2. Capture wonderful expressions

3. Focus your camera manually

4. Let your camera's autofocus work for itself

5. Take pictures with a flash (lotsa light)

6. Take pictures by candlelight (low light)

7. Take pictures of the kids playing don't.

And...there are plenty of very suitable lenses on the market (new or used) that can compliment your camera quite fine. Many. And some are very affordable. Some are downright cheap in perspective to what you get (Canon 50mm f1.8 for instance at less than $100).

As I see it, the lens may be one of the most important elements in your kit to make pictures...but it is not the be all end all of good photographs.

I personally use and buy both "L" lenses (they are nice when you can afford them) and some Sigma and Canon "non-L" lenses too. My decisions are based on needs, economics, and relative value. I also have had "L" lenses sit in my closet for over a year with very little use (not a good value). I have also had Sigma lenses pay for themselves with one photo. And...not that it should really matter, but I use and depend on these lenses for my livelihood as a pro. If the pics don't look good, I don't get paid and I don't eat. Simple.

Here is a statement that may ruffle a few feathers out there (or on this forum)...don't let the folks who look for every flaw or shortcoming or reason to purchase the most expensive items...bamboozle you into thinking that you have to have the most expensive lenses to make the best pictures. You don't. (period..full stop.....ooops maybe I shoulda used an exclamation point). Let me reiterate..."You don't!"

Here is my best advice to you:

1. Buy the best glass you can afford at the time.

2. Buy fewer better lenses rather than more cheaper lenses

3. Buy faster lenses if you can (in general)

4. Buy multi-coated UV filters and put them on on day one.

5. Use a hood (improves contrast) or buy one if you need to.

6. Use the lens. It does no good in a closet.

7. Use the lens. Learn how to use it well..this takes lots of practice.

8. Don't get hung up on taking pictures of newpapers taped to walls. No one in your family nor your friends is gonna "oooh" or "awe" at those shots.

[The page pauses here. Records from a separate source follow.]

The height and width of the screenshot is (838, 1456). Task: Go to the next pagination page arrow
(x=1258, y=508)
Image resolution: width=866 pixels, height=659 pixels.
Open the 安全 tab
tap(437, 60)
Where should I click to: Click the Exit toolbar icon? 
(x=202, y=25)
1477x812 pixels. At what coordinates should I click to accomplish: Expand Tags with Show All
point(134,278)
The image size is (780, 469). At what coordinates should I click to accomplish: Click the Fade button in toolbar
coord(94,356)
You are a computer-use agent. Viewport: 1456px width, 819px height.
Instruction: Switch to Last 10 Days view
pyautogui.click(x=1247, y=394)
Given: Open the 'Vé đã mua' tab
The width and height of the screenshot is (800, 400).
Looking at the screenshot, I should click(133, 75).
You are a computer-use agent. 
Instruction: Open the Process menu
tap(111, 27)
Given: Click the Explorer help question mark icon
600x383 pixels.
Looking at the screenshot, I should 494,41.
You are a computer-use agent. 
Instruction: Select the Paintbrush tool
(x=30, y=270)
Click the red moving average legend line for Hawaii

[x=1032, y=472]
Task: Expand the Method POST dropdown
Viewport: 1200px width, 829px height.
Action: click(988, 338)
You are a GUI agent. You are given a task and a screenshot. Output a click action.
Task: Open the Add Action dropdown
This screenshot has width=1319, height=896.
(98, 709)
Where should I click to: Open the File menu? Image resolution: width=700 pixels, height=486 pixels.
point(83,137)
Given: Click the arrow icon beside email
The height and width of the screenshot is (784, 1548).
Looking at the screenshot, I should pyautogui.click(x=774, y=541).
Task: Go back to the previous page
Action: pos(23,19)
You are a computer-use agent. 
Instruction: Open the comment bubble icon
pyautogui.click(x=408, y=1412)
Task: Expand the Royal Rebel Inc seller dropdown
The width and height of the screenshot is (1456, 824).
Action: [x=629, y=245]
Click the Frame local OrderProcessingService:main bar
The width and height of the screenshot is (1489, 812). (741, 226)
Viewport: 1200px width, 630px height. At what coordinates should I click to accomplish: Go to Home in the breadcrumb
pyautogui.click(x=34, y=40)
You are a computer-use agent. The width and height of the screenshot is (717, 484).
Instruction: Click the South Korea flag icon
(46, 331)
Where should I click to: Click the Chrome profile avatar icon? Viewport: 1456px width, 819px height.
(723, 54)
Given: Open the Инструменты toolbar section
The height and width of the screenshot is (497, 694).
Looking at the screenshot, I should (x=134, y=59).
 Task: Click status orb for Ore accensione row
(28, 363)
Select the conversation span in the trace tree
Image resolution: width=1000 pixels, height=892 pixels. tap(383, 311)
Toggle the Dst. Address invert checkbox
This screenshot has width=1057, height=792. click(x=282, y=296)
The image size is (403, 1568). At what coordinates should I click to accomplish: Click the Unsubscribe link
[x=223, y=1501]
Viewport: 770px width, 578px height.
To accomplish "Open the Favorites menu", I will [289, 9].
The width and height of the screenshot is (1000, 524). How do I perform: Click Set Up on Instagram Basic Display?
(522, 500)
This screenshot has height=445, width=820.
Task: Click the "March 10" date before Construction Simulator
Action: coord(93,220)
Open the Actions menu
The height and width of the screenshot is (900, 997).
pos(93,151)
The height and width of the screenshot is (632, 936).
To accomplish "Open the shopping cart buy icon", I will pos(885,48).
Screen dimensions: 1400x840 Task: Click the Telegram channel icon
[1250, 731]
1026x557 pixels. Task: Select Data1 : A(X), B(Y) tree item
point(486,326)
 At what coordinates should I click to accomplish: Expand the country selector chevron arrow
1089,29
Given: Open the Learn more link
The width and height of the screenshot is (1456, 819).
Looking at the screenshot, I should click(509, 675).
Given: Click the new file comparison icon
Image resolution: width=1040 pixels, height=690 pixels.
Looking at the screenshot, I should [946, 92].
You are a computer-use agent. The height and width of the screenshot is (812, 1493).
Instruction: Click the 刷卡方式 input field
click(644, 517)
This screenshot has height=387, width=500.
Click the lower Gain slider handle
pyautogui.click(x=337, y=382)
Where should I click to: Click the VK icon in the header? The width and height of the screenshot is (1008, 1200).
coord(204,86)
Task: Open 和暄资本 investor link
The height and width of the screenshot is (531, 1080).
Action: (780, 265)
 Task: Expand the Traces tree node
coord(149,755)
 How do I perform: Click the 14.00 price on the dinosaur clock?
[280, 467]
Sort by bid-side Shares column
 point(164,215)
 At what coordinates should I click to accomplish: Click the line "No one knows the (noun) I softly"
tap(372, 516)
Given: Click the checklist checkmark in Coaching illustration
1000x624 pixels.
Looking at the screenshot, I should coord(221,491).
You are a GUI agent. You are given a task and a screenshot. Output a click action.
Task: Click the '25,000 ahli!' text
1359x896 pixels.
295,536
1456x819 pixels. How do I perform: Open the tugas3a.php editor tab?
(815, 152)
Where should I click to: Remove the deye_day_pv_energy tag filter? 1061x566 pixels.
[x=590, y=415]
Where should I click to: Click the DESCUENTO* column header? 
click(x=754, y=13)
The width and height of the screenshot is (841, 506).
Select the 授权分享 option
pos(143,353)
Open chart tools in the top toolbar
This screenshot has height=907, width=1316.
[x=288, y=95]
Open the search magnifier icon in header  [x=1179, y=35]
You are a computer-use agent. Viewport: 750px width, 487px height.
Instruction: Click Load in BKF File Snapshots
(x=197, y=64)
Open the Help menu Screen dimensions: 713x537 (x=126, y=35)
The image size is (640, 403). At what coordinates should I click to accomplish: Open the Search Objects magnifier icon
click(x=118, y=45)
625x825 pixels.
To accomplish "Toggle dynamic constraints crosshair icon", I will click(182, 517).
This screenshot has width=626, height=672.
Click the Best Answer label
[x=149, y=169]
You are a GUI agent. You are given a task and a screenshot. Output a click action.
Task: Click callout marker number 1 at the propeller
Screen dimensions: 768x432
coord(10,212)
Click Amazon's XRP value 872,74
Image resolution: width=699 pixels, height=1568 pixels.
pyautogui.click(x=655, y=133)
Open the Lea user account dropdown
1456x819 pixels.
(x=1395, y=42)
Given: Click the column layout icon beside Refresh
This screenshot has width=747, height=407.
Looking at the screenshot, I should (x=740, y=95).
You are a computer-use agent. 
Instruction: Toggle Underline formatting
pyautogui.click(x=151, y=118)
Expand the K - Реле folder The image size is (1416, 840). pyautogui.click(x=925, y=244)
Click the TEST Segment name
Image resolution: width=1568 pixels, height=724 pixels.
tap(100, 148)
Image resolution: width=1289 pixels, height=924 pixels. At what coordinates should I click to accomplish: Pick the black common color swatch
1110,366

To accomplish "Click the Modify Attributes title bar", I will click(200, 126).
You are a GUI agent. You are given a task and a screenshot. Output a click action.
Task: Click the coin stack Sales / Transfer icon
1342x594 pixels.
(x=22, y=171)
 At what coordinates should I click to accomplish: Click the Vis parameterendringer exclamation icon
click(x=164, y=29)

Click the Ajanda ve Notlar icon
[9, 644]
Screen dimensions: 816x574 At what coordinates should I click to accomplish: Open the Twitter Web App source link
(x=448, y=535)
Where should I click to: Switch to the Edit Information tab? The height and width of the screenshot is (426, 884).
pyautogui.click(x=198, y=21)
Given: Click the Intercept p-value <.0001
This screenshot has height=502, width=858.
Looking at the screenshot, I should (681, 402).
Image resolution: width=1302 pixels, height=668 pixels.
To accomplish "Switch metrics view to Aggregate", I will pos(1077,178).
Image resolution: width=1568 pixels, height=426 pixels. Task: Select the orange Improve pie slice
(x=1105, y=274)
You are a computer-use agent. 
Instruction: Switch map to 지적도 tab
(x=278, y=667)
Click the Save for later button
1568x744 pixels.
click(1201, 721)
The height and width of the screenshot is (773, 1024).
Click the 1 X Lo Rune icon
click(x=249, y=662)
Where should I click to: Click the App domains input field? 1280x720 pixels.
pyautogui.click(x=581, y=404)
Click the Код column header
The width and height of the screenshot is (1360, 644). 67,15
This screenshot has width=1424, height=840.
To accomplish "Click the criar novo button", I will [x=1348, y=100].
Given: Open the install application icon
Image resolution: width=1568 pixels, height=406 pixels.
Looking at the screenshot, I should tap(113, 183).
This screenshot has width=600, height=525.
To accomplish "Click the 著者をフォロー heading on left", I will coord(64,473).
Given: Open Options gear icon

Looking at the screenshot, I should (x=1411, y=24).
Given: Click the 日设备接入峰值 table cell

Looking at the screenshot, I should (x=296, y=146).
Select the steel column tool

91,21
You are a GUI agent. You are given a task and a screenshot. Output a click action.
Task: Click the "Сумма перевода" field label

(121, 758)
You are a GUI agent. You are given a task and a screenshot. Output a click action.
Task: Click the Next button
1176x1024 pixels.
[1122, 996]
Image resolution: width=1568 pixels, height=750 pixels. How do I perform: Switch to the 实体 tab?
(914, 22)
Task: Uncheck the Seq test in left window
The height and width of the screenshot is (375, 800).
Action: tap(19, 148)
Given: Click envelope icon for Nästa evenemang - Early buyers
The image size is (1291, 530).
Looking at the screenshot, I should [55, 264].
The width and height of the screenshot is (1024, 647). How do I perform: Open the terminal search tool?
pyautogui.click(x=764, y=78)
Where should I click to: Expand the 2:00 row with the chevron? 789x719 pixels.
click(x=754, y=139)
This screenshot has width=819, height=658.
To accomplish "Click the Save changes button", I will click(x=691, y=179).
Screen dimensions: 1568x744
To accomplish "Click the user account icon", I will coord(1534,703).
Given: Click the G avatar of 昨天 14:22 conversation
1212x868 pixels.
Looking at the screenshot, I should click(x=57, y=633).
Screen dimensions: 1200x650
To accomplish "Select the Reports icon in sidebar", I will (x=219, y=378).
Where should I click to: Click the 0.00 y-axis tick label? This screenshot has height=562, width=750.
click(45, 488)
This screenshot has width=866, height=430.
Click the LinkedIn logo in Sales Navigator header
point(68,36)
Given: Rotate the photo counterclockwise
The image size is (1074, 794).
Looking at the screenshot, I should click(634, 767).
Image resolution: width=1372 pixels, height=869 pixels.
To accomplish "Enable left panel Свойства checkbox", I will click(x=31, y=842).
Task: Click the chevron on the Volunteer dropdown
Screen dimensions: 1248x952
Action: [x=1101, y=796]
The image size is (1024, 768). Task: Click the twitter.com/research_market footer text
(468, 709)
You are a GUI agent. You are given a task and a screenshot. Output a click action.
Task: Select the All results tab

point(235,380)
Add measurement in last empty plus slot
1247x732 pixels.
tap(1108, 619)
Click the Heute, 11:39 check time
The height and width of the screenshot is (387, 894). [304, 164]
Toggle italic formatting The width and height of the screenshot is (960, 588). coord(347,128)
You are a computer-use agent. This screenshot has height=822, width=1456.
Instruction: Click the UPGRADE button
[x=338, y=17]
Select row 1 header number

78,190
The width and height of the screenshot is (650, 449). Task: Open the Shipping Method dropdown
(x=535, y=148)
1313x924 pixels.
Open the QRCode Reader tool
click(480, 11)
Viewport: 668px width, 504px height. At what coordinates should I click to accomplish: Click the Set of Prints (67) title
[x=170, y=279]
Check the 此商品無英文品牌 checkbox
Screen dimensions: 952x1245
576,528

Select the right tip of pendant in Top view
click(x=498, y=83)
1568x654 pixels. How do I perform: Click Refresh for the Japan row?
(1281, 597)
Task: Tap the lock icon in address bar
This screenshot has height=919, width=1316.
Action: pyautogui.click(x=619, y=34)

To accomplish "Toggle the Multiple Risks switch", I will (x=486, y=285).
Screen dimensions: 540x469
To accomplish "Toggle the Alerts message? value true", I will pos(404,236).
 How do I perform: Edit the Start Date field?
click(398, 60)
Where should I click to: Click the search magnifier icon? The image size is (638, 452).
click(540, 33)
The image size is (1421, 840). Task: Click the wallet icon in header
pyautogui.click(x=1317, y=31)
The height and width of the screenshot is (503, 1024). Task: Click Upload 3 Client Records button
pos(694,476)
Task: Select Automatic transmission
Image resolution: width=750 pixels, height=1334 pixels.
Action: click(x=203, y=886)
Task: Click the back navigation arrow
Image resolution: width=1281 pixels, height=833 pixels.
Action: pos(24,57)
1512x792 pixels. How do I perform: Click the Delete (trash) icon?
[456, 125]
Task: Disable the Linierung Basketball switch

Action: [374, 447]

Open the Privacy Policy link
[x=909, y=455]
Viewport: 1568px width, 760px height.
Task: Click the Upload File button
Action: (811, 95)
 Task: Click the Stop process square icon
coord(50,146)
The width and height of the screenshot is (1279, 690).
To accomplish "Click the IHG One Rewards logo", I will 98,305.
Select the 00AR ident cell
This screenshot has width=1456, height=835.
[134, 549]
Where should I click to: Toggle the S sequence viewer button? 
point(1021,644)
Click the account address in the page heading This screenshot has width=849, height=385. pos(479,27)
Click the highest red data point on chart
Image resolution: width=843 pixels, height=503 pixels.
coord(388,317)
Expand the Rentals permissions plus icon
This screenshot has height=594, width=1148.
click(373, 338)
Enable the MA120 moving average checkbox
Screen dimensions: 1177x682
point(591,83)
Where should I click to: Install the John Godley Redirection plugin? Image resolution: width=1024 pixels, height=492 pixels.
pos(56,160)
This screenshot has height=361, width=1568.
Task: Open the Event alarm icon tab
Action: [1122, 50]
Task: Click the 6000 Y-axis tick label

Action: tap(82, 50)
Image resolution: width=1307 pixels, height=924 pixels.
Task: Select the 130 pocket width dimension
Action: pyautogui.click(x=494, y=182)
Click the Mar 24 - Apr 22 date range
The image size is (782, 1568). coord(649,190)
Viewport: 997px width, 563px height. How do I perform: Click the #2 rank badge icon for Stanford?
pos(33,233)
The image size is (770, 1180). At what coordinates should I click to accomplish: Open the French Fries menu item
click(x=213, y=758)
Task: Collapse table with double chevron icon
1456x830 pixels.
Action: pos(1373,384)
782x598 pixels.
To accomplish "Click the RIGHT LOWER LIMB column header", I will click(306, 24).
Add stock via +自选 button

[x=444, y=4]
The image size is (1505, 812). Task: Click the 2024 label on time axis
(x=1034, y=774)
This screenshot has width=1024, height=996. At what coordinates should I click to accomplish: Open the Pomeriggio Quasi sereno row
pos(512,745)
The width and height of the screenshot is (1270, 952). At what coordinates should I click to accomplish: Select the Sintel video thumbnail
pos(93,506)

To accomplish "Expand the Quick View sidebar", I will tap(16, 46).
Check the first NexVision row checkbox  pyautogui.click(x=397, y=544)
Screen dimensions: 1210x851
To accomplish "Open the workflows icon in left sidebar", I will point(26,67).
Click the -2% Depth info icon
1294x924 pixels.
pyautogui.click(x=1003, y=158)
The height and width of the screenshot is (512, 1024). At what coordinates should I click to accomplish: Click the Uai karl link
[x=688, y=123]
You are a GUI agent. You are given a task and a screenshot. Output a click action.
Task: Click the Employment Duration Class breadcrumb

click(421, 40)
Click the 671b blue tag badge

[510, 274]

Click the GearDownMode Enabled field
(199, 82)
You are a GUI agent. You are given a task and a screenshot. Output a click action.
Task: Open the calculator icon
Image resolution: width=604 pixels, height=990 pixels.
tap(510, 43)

9. Use the lens. Take lots more pics.

10. Don't blame the lens for soft pics. It is probably you or your technique.

11. Don't blame the lens for flare if you point towards the sun.

12. Don't blame the lens for distortion if you are using a wide angle

13. Don't blame the lens if it is too dark to autofocus with your camera

14. Don't blame your camera if the lens is too dark to autofocus

15. Don't expect to take pics in total darkness.

16. When you are satisfied that you know where your limits are...go buy another lens and start over.

Now...that being said (that's a lot)...consider the above carefully. It will safe you frustration and money in the long run. Honestly. s

And what are a few of my favorite lenses?

Here are a few so far:

1. Canon 50mm f1.4

2. Canon 28-135IS

3. Canon 70-200mm f2.8 "L"

4. Canon 70-200mm f2.8 IS "L"

5. Sigma 20mm f1.8

6. Sigma 105mm f2.8 Macro

7. Canon 100-400IS "L"

8. Canon 50mm f1.8

All of the above have served me well, helped to make me money (they are just tools afterall), and please me with results and good pics.

But what about the cheaper "consumer zooms?"

I can only honestly add a comment based on my own experience with the slower/cheaper super zooms. Let's one time I had a Sigma 28-300 or something like that (can't really remember)...and I loved the zoom. But...I did not love the pics. I did not like the dark viewfinder, and I did not like the restrictions. So...if that kind of lens is your current experience, let me assure you that there is a big revelation coming to you when you "see the light" and buy a faster lens or fast prime lens. Stunning difference.

Let me add this....

If you have lots of money...go ahead and spend it to make yourself happy. Buy a whole suite of L glass if you want.

But...the glass is not what is going to make you a better photographer. That comes with "vision," experience, luck, skill, and creativity.

I hope that helps a few folks. If you find it helpful, please just post a reply stating so. If you disagree, well...go post your own topic (wink).